I’m very glad that I sowed two double rows of broad beans last autumn, one in October and another in November, because the second row is now producing huge pods while the first hasn’t finished yet either. In past years I’ve sown one double row in the autumn and then another in February, but I’ve found that the February-sown row never does very well, perhaps because there isn’t enough water for them at crucial times. Autumn-sown broad beans do much better here, as shown by the 4.5 kilos we picked today.

7-broad beans

These (most of which will be frozen), another small artichoke, some wild thyme from the garrigue and some wild flowers Lo Jardinièr had brought home to identify made the kitchen table look full of possibilities:

8-kitchen table

 

I cooked some of the broad beans straight away for lunch, in an earthenware dish over a low heat in olive oil, adding chopped garlic and oregano leaves and some tomato concentrate, then, once they were cooked which took only 5 minutes, some chopped leftover cooked artichoke hearts.

9-beans

13 thoughts on “Weekend harvest

  1. The broad beans are great but DO love the flowers: your beautiful purple iris ‘changed colour’ on its journey tho’ and arrived here a most lovely marine blue🙂 !
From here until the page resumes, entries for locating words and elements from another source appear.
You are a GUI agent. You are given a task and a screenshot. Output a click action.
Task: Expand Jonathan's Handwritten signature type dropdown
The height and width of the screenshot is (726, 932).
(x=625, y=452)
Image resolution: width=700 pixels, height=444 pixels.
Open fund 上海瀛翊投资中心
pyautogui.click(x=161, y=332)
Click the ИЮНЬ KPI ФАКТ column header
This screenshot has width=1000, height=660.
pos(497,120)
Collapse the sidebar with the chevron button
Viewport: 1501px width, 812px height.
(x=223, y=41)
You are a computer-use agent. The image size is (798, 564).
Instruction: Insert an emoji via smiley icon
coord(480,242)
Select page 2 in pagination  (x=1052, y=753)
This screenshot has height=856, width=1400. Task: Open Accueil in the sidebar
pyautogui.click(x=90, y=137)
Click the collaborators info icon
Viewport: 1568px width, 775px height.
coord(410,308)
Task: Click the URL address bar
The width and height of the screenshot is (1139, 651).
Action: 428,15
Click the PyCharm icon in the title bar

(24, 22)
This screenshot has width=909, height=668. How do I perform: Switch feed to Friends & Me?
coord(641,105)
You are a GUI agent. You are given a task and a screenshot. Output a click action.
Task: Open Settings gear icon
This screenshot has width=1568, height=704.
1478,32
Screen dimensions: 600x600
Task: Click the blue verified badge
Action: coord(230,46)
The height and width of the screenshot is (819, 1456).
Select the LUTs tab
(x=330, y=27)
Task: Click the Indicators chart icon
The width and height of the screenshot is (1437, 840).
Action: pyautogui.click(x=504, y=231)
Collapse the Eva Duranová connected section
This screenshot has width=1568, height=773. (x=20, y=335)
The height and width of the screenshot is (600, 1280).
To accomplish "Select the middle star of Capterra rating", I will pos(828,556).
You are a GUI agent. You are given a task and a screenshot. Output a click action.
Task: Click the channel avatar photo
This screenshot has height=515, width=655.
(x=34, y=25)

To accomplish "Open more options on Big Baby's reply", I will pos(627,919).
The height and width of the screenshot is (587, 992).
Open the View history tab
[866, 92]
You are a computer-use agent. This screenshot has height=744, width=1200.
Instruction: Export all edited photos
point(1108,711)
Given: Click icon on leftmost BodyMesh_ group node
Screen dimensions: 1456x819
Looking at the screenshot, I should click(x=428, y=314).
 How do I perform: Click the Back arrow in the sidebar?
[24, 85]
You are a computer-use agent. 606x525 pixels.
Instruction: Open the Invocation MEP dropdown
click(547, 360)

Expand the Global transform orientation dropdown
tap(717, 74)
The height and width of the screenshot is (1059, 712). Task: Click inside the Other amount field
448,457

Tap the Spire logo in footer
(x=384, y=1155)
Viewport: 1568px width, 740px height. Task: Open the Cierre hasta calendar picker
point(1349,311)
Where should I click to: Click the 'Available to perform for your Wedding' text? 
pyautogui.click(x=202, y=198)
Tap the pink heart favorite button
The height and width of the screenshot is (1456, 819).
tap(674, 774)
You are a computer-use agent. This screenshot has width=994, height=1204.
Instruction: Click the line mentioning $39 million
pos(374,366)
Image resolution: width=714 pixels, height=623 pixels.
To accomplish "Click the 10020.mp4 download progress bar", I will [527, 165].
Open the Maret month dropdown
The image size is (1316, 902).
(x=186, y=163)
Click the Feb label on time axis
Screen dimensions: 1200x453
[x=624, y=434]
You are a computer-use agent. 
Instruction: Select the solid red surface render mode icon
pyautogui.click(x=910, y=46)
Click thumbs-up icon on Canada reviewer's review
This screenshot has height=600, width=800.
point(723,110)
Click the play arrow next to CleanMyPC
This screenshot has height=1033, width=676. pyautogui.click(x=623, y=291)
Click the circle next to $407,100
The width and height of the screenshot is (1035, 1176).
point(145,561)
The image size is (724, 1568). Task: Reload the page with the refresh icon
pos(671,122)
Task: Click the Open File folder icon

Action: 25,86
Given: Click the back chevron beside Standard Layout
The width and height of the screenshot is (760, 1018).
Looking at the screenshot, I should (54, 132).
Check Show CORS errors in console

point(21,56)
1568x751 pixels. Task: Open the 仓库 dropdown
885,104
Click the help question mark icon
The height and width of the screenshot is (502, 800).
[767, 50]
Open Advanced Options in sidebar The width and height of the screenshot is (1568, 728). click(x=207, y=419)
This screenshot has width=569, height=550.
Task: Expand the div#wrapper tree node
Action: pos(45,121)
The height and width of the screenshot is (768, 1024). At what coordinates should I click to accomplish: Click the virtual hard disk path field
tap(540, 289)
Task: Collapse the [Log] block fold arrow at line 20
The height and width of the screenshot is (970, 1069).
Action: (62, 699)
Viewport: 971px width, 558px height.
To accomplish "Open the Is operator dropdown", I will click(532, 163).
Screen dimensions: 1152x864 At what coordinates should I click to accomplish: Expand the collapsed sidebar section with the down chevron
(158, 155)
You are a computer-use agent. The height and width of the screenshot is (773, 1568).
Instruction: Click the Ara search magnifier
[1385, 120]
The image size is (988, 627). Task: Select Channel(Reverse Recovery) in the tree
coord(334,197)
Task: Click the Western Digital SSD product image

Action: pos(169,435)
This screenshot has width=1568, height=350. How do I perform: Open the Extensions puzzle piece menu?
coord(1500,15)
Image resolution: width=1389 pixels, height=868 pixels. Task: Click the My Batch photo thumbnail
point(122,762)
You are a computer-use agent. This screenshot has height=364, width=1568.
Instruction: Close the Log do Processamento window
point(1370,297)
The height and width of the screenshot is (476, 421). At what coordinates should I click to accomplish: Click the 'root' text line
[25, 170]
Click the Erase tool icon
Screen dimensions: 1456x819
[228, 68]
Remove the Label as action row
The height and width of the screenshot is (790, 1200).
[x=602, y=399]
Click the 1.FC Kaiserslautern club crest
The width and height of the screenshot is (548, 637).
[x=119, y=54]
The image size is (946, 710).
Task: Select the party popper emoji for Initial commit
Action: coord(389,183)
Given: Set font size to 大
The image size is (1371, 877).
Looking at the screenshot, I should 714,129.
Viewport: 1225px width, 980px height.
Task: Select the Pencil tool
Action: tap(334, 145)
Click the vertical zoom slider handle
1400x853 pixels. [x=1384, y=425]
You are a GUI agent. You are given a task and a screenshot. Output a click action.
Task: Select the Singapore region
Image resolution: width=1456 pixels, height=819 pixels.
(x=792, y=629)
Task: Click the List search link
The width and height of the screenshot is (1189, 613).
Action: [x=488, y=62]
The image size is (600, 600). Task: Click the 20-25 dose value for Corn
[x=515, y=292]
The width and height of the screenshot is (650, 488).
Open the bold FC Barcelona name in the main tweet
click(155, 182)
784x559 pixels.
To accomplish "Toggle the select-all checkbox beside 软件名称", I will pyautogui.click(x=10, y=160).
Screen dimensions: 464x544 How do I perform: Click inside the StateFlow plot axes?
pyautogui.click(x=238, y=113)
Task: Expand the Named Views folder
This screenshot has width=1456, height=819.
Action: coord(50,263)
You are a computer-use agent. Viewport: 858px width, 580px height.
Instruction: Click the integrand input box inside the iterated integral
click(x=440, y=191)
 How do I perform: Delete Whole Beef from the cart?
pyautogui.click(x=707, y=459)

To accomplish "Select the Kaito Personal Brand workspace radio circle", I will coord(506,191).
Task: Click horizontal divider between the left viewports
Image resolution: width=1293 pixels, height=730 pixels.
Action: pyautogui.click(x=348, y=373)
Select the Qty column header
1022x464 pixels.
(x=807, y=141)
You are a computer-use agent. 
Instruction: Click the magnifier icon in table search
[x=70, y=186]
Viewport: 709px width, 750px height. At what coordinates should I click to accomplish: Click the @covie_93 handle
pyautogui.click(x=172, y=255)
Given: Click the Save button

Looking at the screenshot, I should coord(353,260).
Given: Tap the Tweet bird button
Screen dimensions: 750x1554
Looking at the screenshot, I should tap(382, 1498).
  2. A fantastic post. I don’t recall seeing the salsify bloom in your previous posts so I’m glad you shared this one. What a beauty! My iris didn’t winter well. Yours are such a vivid blue and that’s some harvest of broad beans. I think you’ve definitely found the right planting schedule. May your peppers produce as well.

  3. Hi,
    Favas were on the dinner menu here tonight also. Made a pesto of sorts – the beans, newly harvested red garlic, tarragon, olive oil,lime juice and a bit of pecorino done up in the food processor, served over a whole wheat pasta. Salad from the garden too. Happy.
    Teri

  4. It all looks so beautiful and on my few shorts walks around the mountain the last few days I’ve been alble to enjoy some of these colours too. Will have to look up Salsify…didn’t know that one!

  5. Lovely to see the Slasify, I have it growing on my allotment, it self seeds and the joy of the flowers is exactly that – a joy!
    My winter broad beans were mostly enjoyed by the mice, so I’m still playing the waiting game for the Spring sown …..

  6. From the looks of your broad bean lunch it seems you don’t peel each bean. Is that right? Unless the bean are very young I have always shelled the pod, blanched the beans and peeled them. Even younger and I grill the whole pod. LOVE you blog.

      • The bigger ones, peeled, are extra work but it is worth it. I just toss lightly with olive oil and vinegar. I too keep seed from year to year. Thanks for the reply.